Part of a data file
☆ ☆ ☆

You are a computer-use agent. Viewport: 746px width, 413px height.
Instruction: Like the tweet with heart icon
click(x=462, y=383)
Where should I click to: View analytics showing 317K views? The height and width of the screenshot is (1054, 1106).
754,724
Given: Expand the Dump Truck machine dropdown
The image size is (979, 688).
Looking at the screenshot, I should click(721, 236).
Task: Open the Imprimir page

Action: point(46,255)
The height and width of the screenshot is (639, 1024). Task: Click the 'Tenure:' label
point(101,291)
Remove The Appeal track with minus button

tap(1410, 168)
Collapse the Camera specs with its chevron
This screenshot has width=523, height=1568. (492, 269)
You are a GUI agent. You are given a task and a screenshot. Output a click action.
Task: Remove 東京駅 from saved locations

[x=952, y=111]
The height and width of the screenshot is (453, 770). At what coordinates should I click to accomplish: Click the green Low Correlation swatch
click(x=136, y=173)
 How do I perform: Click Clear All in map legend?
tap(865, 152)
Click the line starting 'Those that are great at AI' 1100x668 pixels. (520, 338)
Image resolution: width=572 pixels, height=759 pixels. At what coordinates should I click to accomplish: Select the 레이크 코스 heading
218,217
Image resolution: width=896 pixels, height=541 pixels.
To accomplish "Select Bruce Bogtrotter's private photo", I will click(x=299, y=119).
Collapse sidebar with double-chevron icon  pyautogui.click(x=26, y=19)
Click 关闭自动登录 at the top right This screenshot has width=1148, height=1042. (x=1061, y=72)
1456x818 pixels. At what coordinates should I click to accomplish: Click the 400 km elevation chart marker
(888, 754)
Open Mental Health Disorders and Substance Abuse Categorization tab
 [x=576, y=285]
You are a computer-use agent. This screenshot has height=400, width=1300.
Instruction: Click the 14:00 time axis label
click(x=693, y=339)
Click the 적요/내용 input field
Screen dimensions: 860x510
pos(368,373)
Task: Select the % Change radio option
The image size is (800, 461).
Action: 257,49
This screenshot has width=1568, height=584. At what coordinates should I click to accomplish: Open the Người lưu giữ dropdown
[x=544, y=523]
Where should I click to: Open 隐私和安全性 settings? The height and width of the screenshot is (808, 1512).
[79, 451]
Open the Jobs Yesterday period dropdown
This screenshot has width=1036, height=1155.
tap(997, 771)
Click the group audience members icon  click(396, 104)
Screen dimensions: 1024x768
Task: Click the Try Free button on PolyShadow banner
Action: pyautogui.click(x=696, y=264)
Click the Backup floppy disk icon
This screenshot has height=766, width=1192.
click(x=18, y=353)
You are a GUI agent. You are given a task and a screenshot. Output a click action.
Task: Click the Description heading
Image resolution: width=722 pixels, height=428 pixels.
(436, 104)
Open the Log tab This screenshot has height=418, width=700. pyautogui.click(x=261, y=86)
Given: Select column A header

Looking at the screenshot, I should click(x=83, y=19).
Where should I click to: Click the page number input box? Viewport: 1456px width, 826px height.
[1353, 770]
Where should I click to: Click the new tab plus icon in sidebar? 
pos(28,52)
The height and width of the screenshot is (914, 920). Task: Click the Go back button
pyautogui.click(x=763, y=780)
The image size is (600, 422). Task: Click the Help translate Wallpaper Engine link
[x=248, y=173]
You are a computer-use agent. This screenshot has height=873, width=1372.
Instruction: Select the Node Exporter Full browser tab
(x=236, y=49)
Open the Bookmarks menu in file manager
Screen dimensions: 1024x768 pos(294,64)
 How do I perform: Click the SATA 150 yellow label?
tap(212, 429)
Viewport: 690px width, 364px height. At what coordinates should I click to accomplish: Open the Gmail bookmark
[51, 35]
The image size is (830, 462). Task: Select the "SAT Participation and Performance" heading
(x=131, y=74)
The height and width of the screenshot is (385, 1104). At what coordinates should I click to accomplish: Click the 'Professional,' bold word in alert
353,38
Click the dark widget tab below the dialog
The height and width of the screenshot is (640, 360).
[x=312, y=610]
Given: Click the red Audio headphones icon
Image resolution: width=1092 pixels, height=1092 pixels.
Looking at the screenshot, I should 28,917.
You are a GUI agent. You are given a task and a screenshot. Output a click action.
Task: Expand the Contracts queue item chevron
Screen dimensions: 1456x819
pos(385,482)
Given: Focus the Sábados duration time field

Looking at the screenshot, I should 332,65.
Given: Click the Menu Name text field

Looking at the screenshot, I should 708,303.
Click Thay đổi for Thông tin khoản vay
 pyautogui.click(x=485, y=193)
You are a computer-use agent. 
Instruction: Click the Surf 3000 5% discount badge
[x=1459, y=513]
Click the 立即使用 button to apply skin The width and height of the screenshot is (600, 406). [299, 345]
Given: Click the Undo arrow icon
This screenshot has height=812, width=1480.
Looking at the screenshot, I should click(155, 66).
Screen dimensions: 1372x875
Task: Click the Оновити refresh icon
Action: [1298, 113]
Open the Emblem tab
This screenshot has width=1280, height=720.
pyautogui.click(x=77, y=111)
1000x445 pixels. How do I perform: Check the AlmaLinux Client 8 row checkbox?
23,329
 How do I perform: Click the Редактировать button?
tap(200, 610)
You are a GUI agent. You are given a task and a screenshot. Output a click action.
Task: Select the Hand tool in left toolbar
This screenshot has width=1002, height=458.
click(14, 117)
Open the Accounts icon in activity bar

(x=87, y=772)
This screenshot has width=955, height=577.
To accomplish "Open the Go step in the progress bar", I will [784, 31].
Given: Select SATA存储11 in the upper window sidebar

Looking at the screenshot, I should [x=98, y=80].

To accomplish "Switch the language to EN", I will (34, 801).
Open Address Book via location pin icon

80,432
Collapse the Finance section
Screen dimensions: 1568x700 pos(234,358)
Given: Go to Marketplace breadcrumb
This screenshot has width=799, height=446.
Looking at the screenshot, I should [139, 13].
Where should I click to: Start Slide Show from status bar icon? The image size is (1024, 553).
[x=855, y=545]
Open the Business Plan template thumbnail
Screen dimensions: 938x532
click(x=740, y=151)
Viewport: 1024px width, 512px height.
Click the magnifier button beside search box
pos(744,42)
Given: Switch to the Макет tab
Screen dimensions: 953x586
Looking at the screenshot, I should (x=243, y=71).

☆ ☆ ☆

WORK TO DO - Please convert every line of the records above into a Markdown table with two columns, Row and Line. Give each line its own row number and skip the blank lines.

TASK OUTPUT -
| Row | Line |
|---|---|
| 1 | You are a computer-use agent. Viewport: 746px width, 413px height. |
| 2 | Instruction: Like the tweet with heart icon |
| 3 | click(x=462, y=383) |
| 4 | Where should I click to: View analytics showing 317K views? The height and width of the screenshot is (1054, 1106). |
| 5 | 754,724 |
| 6 | Given: Expand the Dump Truck machine dropdown |
| 7 | The image size is (979, 688). |
| 8 | Looking at the screenshot, I should click(721, 236). |
| 9 | Task: Open the Imprimir page |
| 10 | Action: point(46,255) |
| 11 | The height and width of the screenshot is (639, 1024). Task: Click the 'Tenure:' label |
| 12 | point(101,291) |
| 13 | Remove The Appeal track with minus button |
| 14 | tap(1410, 168) |
| 15 | Collapse the Camera specs with its chevron |
| 16 | This screenshot has width=523, height=1568. (492, 269) |
| 17 | You are a GUI agent. You are given a task and a screenshot. Output a click action. |
| 18 | Task: Remove 東京駅 from saved locations |
| 19 | [x=952, y=111] |
| 20 | The height and width of the screenshot is (453, 770). At what coordinates should I click to accomplish: Click the green Low Correlation swatch |
| 21 | click(x=136, y=173) |
| 22 |  How do I perform: Click Clear All in map legend? |
| 23 | tap(865, 152) |
| 24 | Click the line starting 'Those that are great at AI' 1100x668 pixels. (520, 338) |
| 25 | Image resolution: width=572 pixels, height=759 pixels. At what coordinates should I click to accomplish: Select the 레이크 코스 heading |
| 26 | 218,217 |
| 27 | Image resolution: width=896 pixels, height=541 pixels. |
| 28 | To accomplish "Select Bruce Bogtrotter's private photo", I will click(x=299, y=119). |
| 29 | Collapse sidebar with double-chevron icon  pyautogui.click(x=26, y=19) |
| 30 | Click 关闭自动登录 at the top right This screenshot has width=1148, height=1042. (x=1061, y=72) |
| 31 | 1456x818 pixels. At what coordinates should I click to accomplish: Click the 400 km elevation chart marker |
| 32 | (888, 754) |
| 33 | Open Mental Health Disorders and Substance Abuse Categorization tab |
| 34 |  [x=576, y=285] |
| 35 | You are a computer-use agent. This screenshot has height=400, width=1300. |
| 36 | Instruction: Click the 14:00 time axis label |
| 37 | click(x=693, y=339) |
| 38 | Click the 적요/내용 input field |
| 39 | Screen dimensions: 860x510 |
| 40 | pos(368,373) |
| 41 | Task: Select the % Change radio option |
| 42 | The image size is (800, 461). |
| 43 | Action: 257,49 |
| 44 | This screenshot has width=1568, height=584. At what coordinates should I click to accomplish: Open the Người lưu giữ dropdown |
| 45 | [x=544, y=523] |
| 46 | Where should I click to: Open 隐私和安全性 settings? The height and width of the screenshot is (808, 1512). |
| 47 | [79, 451] |
| 48 | Open the Jobs Yesterday period dropdown |
| 49 | This screenshot has width=1036, height=1155. |
| 50 | tap(997, 771) |
| 51 | Click the group audience members icon  click(396, 104) |
| 52 | Screen dimensions: 1024x768 |
| 53 | Task: Click the Try Free button on PolyShadow banner |
| 54 | Action: pyautogui.click(x=696, y=264) |
| 55 | Click the Backup floppy disk icon |
| 56 | This screenshot has height=766, width=1192. |
| 57 | click(x=18, y=353) |
| 58 | You are a GUI agent. You are given a task and a screenshot. Output a click action. |
| 59 | Task: Click the Description heading |
| 60 | Image resolution: width=722 pixels, height=428 pixels. |
| 61 | (436, 104) |
| 62 | Open the Log tab This screenshot has height=418, width=700. pyautogui.click(x=261, y=86) |
| 63 | Given: Select column A header |
| 64 | Looking at the screenshot, I should click(x=83, y=19). |
| 65 | Where should I click to: Click the page number input box? Viewport: 1456px width, 826px height. |
| 66 | [1353, 770] |
| 67 | Where should I click to: Click the new tab plus icon in sidebar?  |
| 68 | pos(28,52) |
| 69 | The height and width of the screenshot is (914, 920). Task: Click the Go back button |
| 70 | pyautogui.click(x=763, y=780) |
| 71 | The image size is (600, 422). Task: Click the Help translate Wallpaper Engine link |
| 72 | [x=248, y=173] |
| 73 | You are a computer-use agent. This screenshot has height=873, width=1372. |
| 74 | Instruction: Select the Node Exporter Full browser tab |
| 75 | (x=236, y=49) |
| 76 | Open the Bookmarks menu in file manager |
| 77 | Screen dimensions: 1024x768 pos(294,64) |
| 78 |  How do I perform: Click the SATA 150 yellow label? |
| 79 | tap(212, 429) |
| 80 | Viewport: 690px width, 364px height. At what coordinates should I click to accomplish: Open the Gmail bookmark |
| 81 | [51, 35] |
| 82 | The image size is (830, 462). Task: Select the "SAT Participation and Performance" heading |
| 83 | (x=131, y=74) |
| 84 | The height and width of the screenshot is (385, 1104). At what coordinates should I click to accomplish: Click the 'Professional,' bold word in alert |
| 85 | 353,38 |
| 86 | Click the dark widget tab below the dialog |
| 87 | The height and width of the screenshot is (640, 360). |
| 88 | [x=312, y=610] |
| 89 | Given: Click the red Audio headphones icon |
| 90 | Image resolution: width=1092 pixels, height=1092 pixels. |
| 91 | Looking at the screenshot, I should 28,917. |
| 92 | You are a GUI agent. You are given a task and a screenshot. Output a click action. |
| 93 | Task: Expand the Contracts queue item chevron |
| 94 | Screen dimensions: 1456x819 |
| 95 | pos(385,482) |
| 96 | Given: Focus the Sábados duration time field |
| 97 | Looking at the screenshot, I should 332,65. |
| 98 | Given: Click the Menu Name text field |
| 99 | Looking at the screenshot, I should 708,303. |
| 100 | Click Thay đổi for Thông tin khoản vay |
| 101 |  pyautogui.click(x=485, y=193) |
| 102 | You are a computer-use agent.  |
| 103 | Instruction: Click the Surf 3000 5% discount badge |
| 104 | [x=1459, y=513] |
| 105 | Click the 立即使用 button to apply skin The width and height of the screenshot is (600, 406). [299, 345] |
| 106 | Given: Click the Undo arrow icon |
| 107 | This screenshot has height=812, width=1480. |
| 108 | Looking at the screenshot, I should click(155, 66). |
| 109 | Screen dimensions: 1372x875 |
| 110 | Task: Click the Оновити refresh icon |
| 111 | Action: [1298, 113] |
| 112 | Open the Emblem tab |
| 113 | This screenshot has width=1280, height=720. |
| 114 | pyautogui.click(x=77, y=111) |
| 115 | 1000x445 pixels. How do I perform: Check the AlmaLinux Client 8 row checkbox? |
| 116 | 23,329 |
| 117 |  How do I perform: Click the Редактировать button? |
| 118 | tap(200, 610) |
| 119 | You are a GUI agent. You are given a task and a screenshot. Output a click action. |
| 120 | Task: Select the Hand tool in left toolbar |
| 121 | This screenshot has width=1002, height=458. |
| 122 | click(14, 117) |
| 123 | Open the Accounts icon in activity bar |
| 124 | (x=87, y=772) |
| 125 | This screenshot has width=955, height=577. |
| 126 | To accomplish "Open the Go step in the progress bar", I will [784, 31]. |
| 127 | Given: Select SATA存储11 in the upper window sidebar |
| 128 | Looking at the screenshot, I should [x=98, y=80]. |
| 129 | To accomplish "Switch the language to EN", I will (34, 801). |
| 130 | Open Address Book via location pin icon |
| 131 | 80,432 |
| 132 | Collapse the Finance section |
| 133 | Screen dimensions: 1568x700 pos(234,358) |
| 134 | Given: Go to Marketplace breadcrumb |
| 135 | This screenshot has width=799, height=446. |
| 136 | Looking at the screenshot, I should [139, 13]. |
| 137 | Where should I click to: Start Slide Show from status bar icon? The image size is (1024, 553). |
| 138 | [x=855, y=545] |
| 139 | Open the Business Plan template thumbnail |
| 140 | Screen dimensions: 938x532 |
| 141 | click(x=740, y=151) |
| 142 | Viewport: 1024px width, 512px height. |
| 143 | Click the magnifier button beside search box |
| 144 | pos(744,42) |
| 145 | Given: Switch to the Макет tab |
| 146 | Screen dimensions: 953x586 |
| 147 | Looking at the screenshot, I should (x=243, y=71). |